Re: SUO: Monolithic ontologies
Whitehead was strongly influenced by Bergson, and he developed
a framework that was consistent with both Bergson and the 4D
approach:
>There is a way out of this impasse, and it was proposed by Henri Bergson in
>his *Introduction to Metaphysics* (1903). Bergson argued against both the
>common sense view of time, the so-called 3D model, and (later) the 4D model
>developed by Einstein.
>
>As to the 3D model, Bergson denied that time can be divided into discrete
>points, i.e. "moments." By contrast, space certainly can be divided into
>points, and an object can be said to occupy a point in space if it's at
>rest. But this doesn't apply to objects in motion. To claim that a moving
>object occupies a particular point in space requires that we freeze the
>action, so to speak, at that point. It's precisely when an object *stops*
>moving that it occupies a particular point. If an object is in motion from
>point A to point B, it cannot logically occupy any intermediate points, as
>this would imply that it has stopped at one of those points and therefore
>was not really in motion from point A to point B after all. Since time is
>always in motion, we cannot therefore assign it discrete points, such as
>"now" and "a moment ago."
Whitehead adopted an interesting approach based on mereology
(which he developed independently of Lukasiewicz).
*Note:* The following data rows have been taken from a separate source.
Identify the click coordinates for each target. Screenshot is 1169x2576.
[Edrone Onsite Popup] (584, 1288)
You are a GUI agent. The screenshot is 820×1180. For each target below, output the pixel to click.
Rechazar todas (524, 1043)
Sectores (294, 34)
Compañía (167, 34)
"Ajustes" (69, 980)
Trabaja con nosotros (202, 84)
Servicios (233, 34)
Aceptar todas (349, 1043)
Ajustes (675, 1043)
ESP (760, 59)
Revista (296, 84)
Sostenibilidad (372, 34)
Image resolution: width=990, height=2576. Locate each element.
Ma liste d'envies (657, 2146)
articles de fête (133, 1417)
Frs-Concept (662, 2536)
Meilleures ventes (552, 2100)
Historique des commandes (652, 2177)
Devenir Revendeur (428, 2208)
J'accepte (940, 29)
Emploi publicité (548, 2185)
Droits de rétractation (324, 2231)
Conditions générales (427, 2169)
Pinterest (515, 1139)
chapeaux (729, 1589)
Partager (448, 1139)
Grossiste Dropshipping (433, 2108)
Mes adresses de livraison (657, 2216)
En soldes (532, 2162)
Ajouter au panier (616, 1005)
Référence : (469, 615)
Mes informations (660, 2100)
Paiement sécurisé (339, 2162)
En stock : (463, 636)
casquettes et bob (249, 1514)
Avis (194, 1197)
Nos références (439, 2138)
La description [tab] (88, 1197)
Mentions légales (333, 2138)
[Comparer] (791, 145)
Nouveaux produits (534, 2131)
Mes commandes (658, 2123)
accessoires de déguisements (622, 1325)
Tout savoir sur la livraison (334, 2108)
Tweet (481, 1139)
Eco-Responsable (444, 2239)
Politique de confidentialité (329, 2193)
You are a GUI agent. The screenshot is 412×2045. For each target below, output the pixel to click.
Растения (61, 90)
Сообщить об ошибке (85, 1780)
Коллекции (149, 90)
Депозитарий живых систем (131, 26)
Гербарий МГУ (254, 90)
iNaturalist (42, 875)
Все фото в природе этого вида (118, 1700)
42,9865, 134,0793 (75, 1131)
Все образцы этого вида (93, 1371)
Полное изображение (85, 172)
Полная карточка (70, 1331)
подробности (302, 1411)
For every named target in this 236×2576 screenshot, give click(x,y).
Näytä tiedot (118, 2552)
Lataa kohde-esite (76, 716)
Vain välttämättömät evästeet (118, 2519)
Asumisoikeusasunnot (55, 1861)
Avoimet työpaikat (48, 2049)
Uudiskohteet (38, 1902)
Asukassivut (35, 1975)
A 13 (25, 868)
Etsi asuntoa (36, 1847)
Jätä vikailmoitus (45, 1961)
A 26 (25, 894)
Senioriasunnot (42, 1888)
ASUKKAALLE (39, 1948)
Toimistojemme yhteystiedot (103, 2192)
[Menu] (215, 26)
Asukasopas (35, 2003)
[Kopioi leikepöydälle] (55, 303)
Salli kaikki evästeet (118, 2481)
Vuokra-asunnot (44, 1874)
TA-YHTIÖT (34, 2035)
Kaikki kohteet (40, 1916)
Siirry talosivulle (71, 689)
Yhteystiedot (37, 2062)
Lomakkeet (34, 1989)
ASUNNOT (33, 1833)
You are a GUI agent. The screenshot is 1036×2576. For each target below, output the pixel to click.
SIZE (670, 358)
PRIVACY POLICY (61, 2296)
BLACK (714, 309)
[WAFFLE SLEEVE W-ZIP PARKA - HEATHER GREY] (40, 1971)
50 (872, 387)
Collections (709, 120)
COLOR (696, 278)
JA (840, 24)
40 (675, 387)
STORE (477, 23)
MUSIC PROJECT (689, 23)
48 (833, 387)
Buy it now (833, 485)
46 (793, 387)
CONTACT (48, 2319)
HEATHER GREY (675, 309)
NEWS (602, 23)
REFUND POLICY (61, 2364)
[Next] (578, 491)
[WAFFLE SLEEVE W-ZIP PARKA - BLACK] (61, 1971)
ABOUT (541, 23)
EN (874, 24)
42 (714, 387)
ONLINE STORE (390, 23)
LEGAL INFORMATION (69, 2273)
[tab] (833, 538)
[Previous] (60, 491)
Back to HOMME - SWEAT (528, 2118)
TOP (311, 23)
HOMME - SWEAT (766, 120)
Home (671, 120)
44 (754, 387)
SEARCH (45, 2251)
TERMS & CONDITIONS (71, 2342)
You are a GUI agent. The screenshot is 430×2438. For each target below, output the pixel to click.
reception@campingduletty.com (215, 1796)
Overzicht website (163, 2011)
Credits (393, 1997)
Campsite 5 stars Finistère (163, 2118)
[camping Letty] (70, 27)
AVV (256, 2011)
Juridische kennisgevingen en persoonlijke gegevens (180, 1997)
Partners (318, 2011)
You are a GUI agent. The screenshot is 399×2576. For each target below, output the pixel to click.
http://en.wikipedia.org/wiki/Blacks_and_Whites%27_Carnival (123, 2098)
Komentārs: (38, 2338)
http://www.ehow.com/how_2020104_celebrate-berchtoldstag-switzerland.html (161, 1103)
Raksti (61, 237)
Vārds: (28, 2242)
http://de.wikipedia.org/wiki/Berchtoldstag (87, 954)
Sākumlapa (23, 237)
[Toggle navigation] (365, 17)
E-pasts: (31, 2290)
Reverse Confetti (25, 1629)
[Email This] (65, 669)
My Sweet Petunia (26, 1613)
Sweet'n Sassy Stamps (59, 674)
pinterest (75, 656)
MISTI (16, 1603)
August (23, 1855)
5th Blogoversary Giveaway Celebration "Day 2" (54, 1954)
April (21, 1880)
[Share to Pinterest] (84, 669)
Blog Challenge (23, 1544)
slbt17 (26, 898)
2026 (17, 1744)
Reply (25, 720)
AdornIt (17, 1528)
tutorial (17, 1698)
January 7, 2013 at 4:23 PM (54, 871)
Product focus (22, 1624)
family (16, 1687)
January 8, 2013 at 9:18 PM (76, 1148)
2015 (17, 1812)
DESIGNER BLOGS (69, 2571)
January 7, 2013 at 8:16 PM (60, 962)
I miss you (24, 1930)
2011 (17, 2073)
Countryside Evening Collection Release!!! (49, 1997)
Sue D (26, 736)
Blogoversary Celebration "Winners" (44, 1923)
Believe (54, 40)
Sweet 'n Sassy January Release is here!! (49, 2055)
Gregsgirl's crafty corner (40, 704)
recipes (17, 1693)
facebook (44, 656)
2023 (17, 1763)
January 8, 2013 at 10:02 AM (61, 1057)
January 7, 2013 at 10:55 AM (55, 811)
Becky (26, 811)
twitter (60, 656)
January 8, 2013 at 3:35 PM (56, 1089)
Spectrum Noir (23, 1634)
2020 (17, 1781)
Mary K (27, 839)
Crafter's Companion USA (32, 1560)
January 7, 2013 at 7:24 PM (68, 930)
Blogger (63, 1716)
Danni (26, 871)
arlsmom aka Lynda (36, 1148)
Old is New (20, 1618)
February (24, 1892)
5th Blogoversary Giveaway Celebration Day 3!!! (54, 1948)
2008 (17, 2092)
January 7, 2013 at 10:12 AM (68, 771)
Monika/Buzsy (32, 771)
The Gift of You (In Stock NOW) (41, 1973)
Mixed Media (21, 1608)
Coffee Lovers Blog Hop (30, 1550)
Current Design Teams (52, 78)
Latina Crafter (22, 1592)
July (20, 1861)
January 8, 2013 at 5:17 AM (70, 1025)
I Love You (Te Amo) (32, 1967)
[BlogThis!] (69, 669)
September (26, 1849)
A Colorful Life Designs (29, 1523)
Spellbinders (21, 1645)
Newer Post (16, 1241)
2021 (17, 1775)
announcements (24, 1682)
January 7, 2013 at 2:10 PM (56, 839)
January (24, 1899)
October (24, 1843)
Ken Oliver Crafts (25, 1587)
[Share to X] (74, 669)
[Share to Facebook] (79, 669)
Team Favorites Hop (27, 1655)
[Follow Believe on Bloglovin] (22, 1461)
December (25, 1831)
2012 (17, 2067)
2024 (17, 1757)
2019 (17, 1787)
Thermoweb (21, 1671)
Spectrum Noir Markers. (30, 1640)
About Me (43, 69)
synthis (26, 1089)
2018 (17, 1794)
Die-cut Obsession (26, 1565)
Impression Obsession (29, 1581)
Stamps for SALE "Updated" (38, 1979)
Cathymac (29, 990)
In his
approach, space-time is made up of overlapping 4-dimensional
chunks. There is no such thing as a primitive point, but you
can define a point as an abstraction formed by a converging
infinite sequences of nested 4D regions.
Tarski gave axioms for a similar 3D geometry, in which the only
primitive is the sphere, and points are defined as converging
sequences of nested spheres. In both Tarski`s and Whitehead`s
geometries, only finite-sized chunks of space or space-time are
"real", and points are abstractions defined by infinite sequences
of finite regions.
Since Whitehead`s geometry is consistent with both Bergson and
other 4D approaches, there is no way that Bergson could ever
prove that his version implied that Einstein`s was inconsistent.